Create partitions for package metadata tables
What does this MR do and why?
This MR partitions the package metadata tables (prefixed by pm_
) in order to make queries and data storage more scalable. Initially, the main type of query to run against this dataset will be in fetching licenses for a set of sbom components. But more queries are anticipated (see continuous vulnerability scans for an example).
Related issue: #382567
Partitioning design
The main changes to the package metadata (which was introduced in Update DB schema to store data imported from th... (#373163 - closed)) is to create a list
partition of the 3 largest tables. These are partitioned by purl_type
. A purl_type
is a smallint
value which denotes which package registry a package came from: https://gitlab.com/gitlab-org/gitlab/-/blob/master/ee/app/models/package_metadata/package.rb
pm_packages
already had the purl_type
column. For pm_package_versions
and pm_package_version_licenses
a denormalization is required to add this column in order to be able to partition these tables.

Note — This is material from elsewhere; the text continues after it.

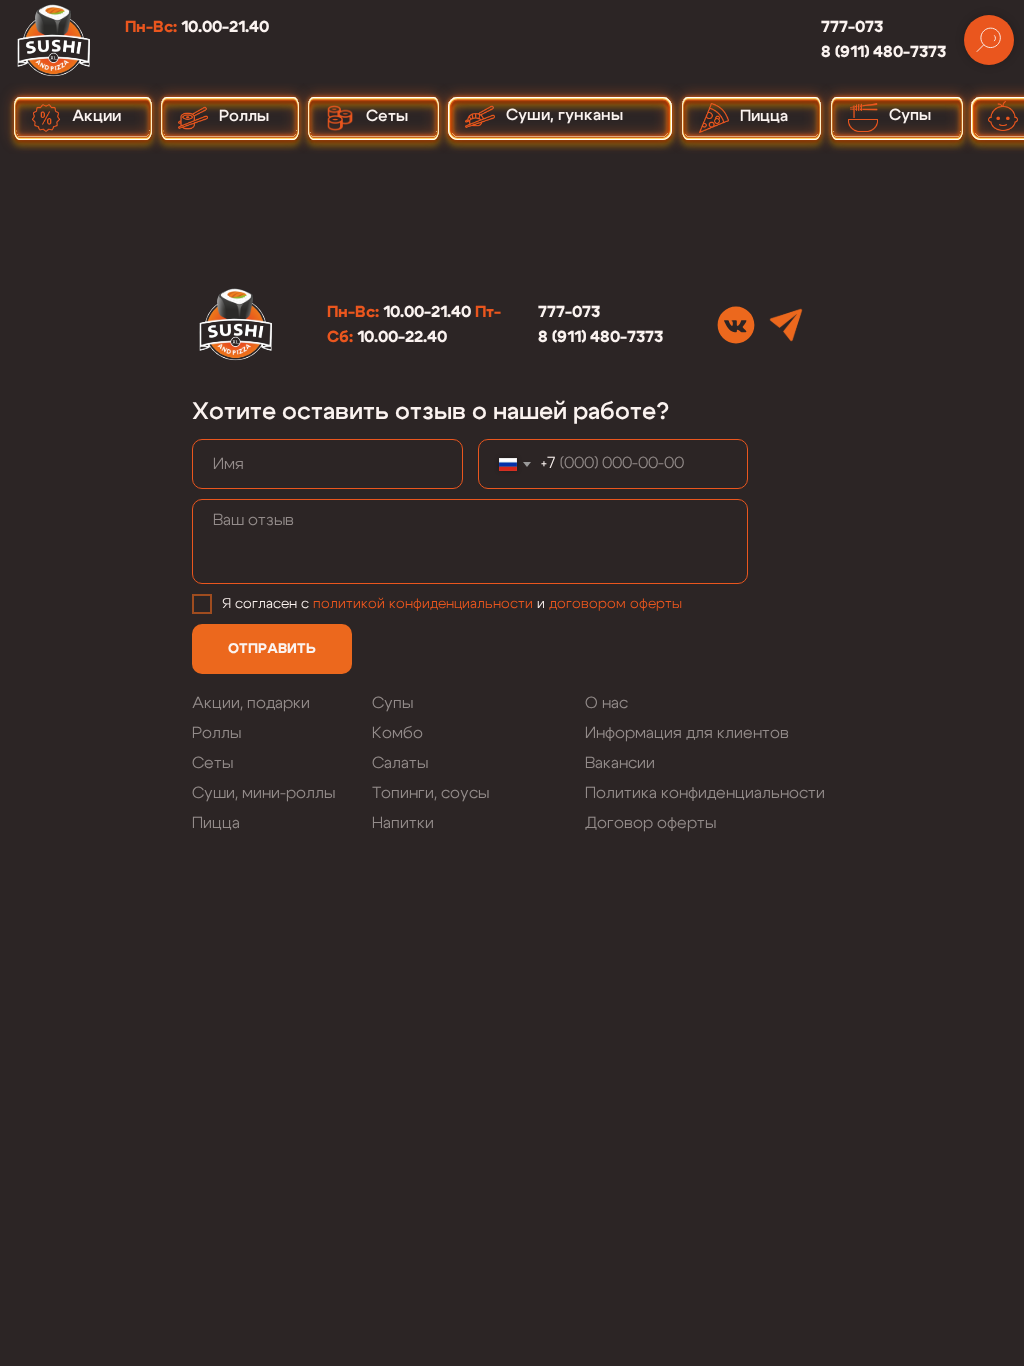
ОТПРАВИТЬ (272, 649)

Primary keys are removed from the pm_packages
and pm_package_versions
as these would require the primary key to appear in the partition.
Data queries
These tables will be initially used to query package metadata to find licenses for packages (e.g. find licenses for components in ingested sbom).
The anticipated query would look something like:
SELECT ps.name, pvs.version, ls.spdx_identifier
FROM pm_packages ps
JOIN pm_package_versions pvs ON
pvs.purl_type = ps.purl_type AND pvs.pm_package_id = ps.id
JOIN pm_package_version_licenses pvls ON
pvls.purl_type = pvs.purl_type and pvls.pm_package_version_id = pvs.id
JOIN testp2_pm_licenses ls ON
pvls.pm_license_id = ls.id
WHERE ps.purl_type = 1 AND
(name, version) IN (('depA', 'v1'), ('depA', 'v2'))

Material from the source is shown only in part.